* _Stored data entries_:
****************

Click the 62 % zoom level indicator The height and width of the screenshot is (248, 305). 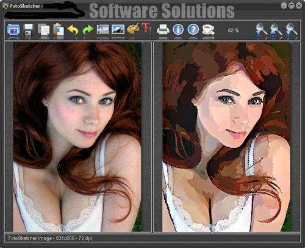pos(234,31)
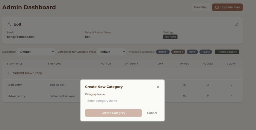Click the + Create Category button in the toolbar

tap(227, 52)
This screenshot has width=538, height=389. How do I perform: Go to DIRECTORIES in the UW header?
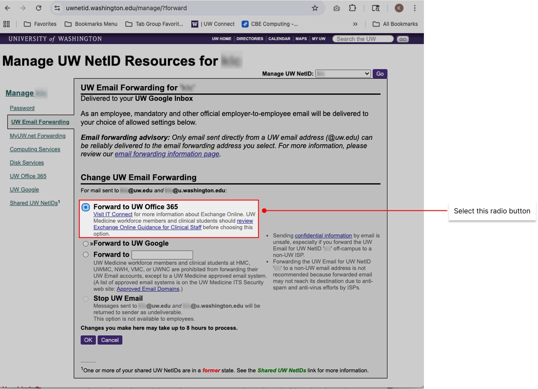(249, 39)
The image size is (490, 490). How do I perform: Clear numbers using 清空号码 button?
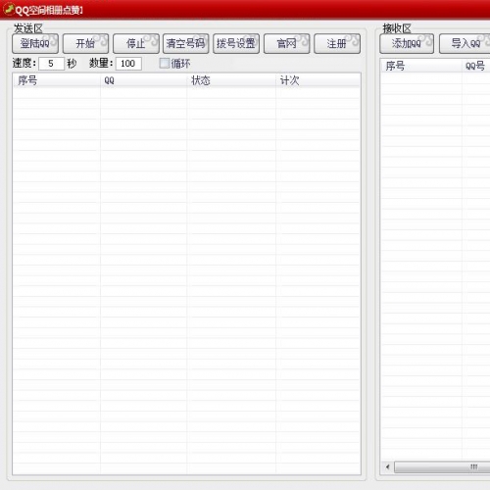click(186, 43)
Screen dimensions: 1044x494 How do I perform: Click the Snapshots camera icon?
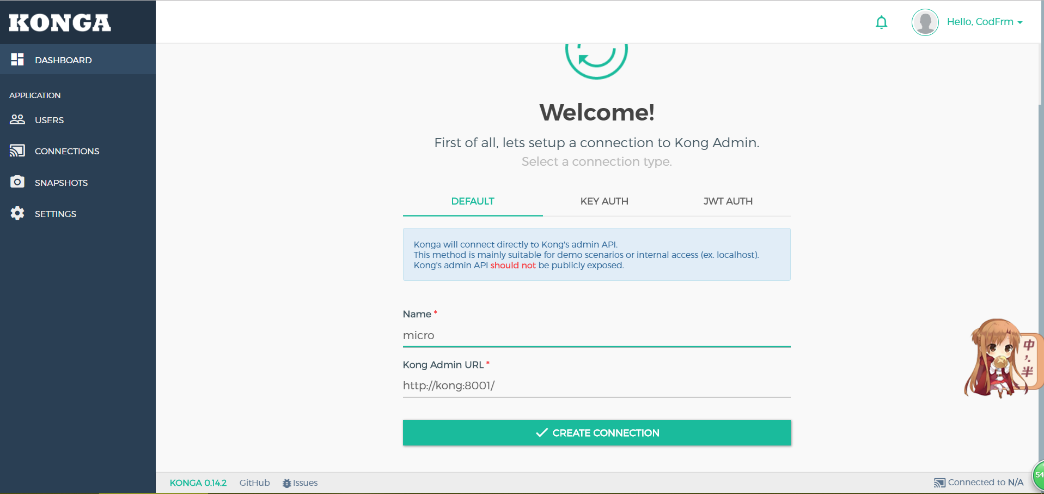[17, 182]
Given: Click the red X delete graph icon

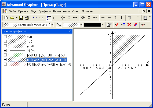Looking at the screenshot, I should 129,25.
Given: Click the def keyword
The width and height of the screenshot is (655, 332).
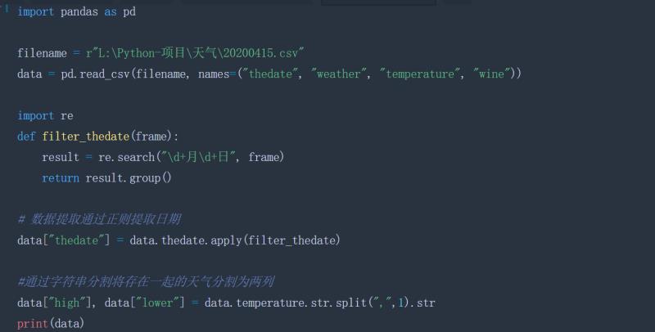Looking at the screenshot, I should (x=26, y=136).
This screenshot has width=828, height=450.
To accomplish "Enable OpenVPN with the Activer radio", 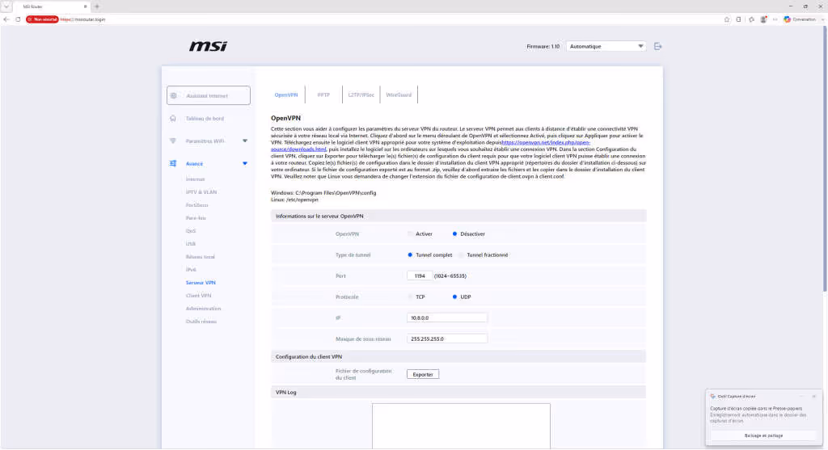I will [x=410, y=233].
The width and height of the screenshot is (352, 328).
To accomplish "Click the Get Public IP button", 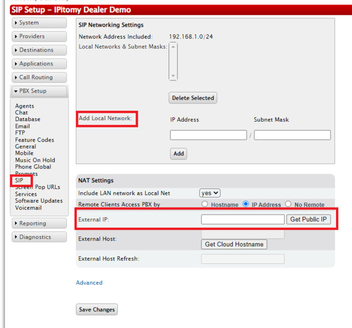I will tap(308, 219).
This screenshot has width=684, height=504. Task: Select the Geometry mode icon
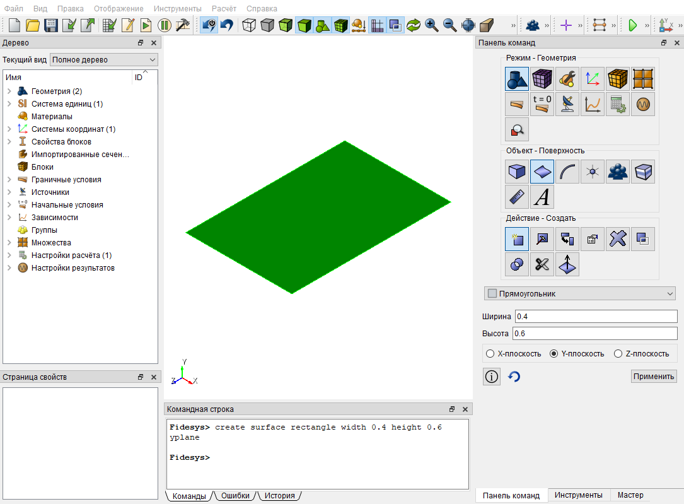tap(517, 79)
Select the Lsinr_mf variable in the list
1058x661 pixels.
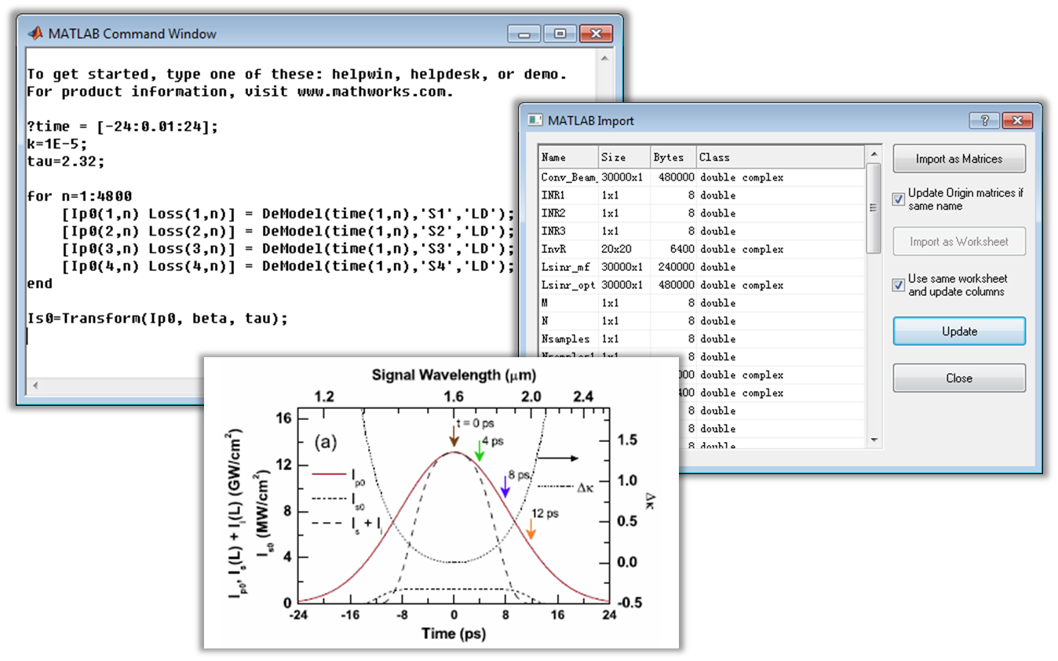click(567, 267)
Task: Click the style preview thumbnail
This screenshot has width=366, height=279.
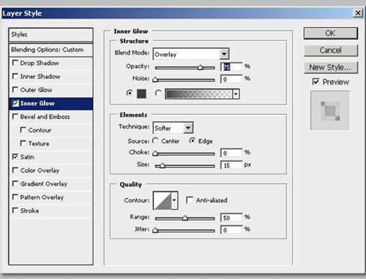Action: point(330,110)
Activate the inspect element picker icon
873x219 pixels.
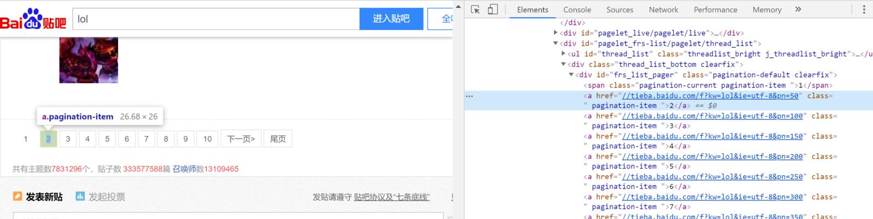coord(475,10)
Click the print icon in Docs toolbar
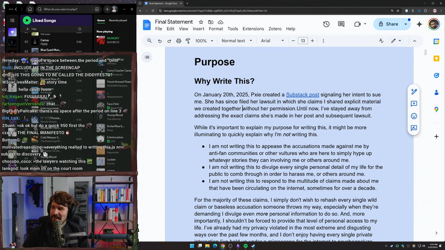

****************

* _Action item_: Take the line containing "1058x661 pixels." as the first and the last line of the records as the end. Print every line in that span exactly, leaving out pictures.

* _Response to this exercise_:
1058x661 pixels.
click(567, 267)
Task: Click the style preview thumbnail
This screenshot has width=366, height=279.
Action: point(330,110)
Activate the inspect element picker icon
873x219 pixels.
coord(475,10)
Click the print icon in Docs toolbar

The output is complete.